▸ SHORT TASK:
Can you extend the article on Ian Plimer and his climate change book from the point where it stops, ignoring the lines that follow it?

┌─ DOCUMENT

Sunday, April 19, 2009

from The Australian

IAN Plimer calls himself an old-fashioned scientist. That means you question what others won't. You marry yourself to the data; you buck the received wisdom and political correctness of your colleagues.

When it comes to climate change, you say: "I was trained to be sceptical."

This is not exactly the view de jour when the great and the good, from Kevin Rudd to 2007 Australian of the Year Tim Flannery and former US vice-president Al Gore, are singing from the same hymn sheet about the hydra-headed menace of global warming.

Australia's top earth scientist has inserted a typically discordant note into the chorus. In his latest book, Heaven and Earth, Plimer sets out the "missing science" of climate change and challenges the assumption that the world's warming is down to human activity.

Far from heating up to dangerous levels, the planet is in a lull in an ice age that began 37million years ago, he says.

True, the climate is changing within these cyclical parameters, but less dramatically than it has at other times in Earth's history and with none of the catastrophic consequences talked up by the doom-and-gloom merchants.

"There is always change going on," he tells Inquirer. "I don't dispute that. The extent and origin of it are another matter."

Plimer puts forward the case, in 485 closely argued pages, that far too much emphasis has been given to the level of atmospheric carbondioxide in the scientific modelling of climate change.

Contrary to what the Prime Minister may say in spruiking the carbon pollution reduction scheme, Plimer's position is that CO2 is not a pollutant but a necessity of life. For a start, it is food for plants. "Global warming and a high CO2 content bring prosperity and lengthen your life ... without CO2 there would be no complex life on Earth," he writes.

└─
┌─ DATA EXTRACT

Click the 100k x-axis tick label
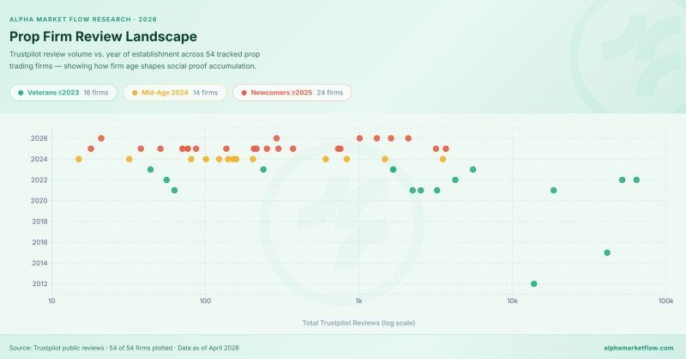686x359 pixels. (665, 301)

└─

▸ EXERCISE RESPONSE:
While an increase in atmospheric carbon dioxide theoretically may contribute to temperature rise, Plimer says there is no evidence to show this and plenty of proof, if you choose to look for it, to the contrary.

He accepts that people can alter the weather: the "urban heat island effect" has proved towns and cities are warmer than thesurrounding countryside, and in Europe there is evidence that weekends tend to be cooler and wetter because of the drop in human activity.

But that is not the same as changing the climate of the planet as a whole; Plimer takes a very long view of the forces at play here.

By his reasoning, climate changes are cyclical and driven by the Earth's position in the galaxy, the sun, wobbles in the planet's orbit, ocean currents and plate tectonics. When he peers back in time, there were periods when atmospheric CO2 was much higher than it is now yet produced no disastrous shift in the climate.

To reduce climate change to the single variable of carbon emissions abandons "all we know about planet Earth, the sun and the cosmos", Plimer says, and that is a leap of faith no self-respecting scientist should take.

"Global warming has become the secular religion of today," he writes in the powerful conclusion to his book. Logic, questioning or contrary data are not permitted. To thumb your nose at the prevailing orthodoxy is to risk being branded a climate-change denier, a scientific knuckle-dragger, or worse. Plimer doesn't let it worry him. "My job is to profess my discipline and, if people don't like that, bad luck," he says.

WE'RE talking in a borrowed office at the back of the printing works where his new book is being packed. Plimer has been here since 6.30am signing copies. It is a cool morning, overcast outside, with rain spitting from the sky. A nice change for dry-as-a-bone Adelaide, his home for the past three years.

If climate change is biting, this is where the hurt could be most acute. When the PM toured the Murray River's dying lower lakes last winter, he said the parched expanse of exposed soilbed, southeast of the city, testified to the reach of global warming.

Adelaide's water supply is in serious trouble. Despite the state Government's insistence that water for households is guaranteed, the boss of the new Murray-Darling Basin Authority, Rob Freeman, blew the whistle this week when he told The Australian there might not be sufficient "carry" water to offset evaporation and seepage losses of moving supplies to the city's reservoirs.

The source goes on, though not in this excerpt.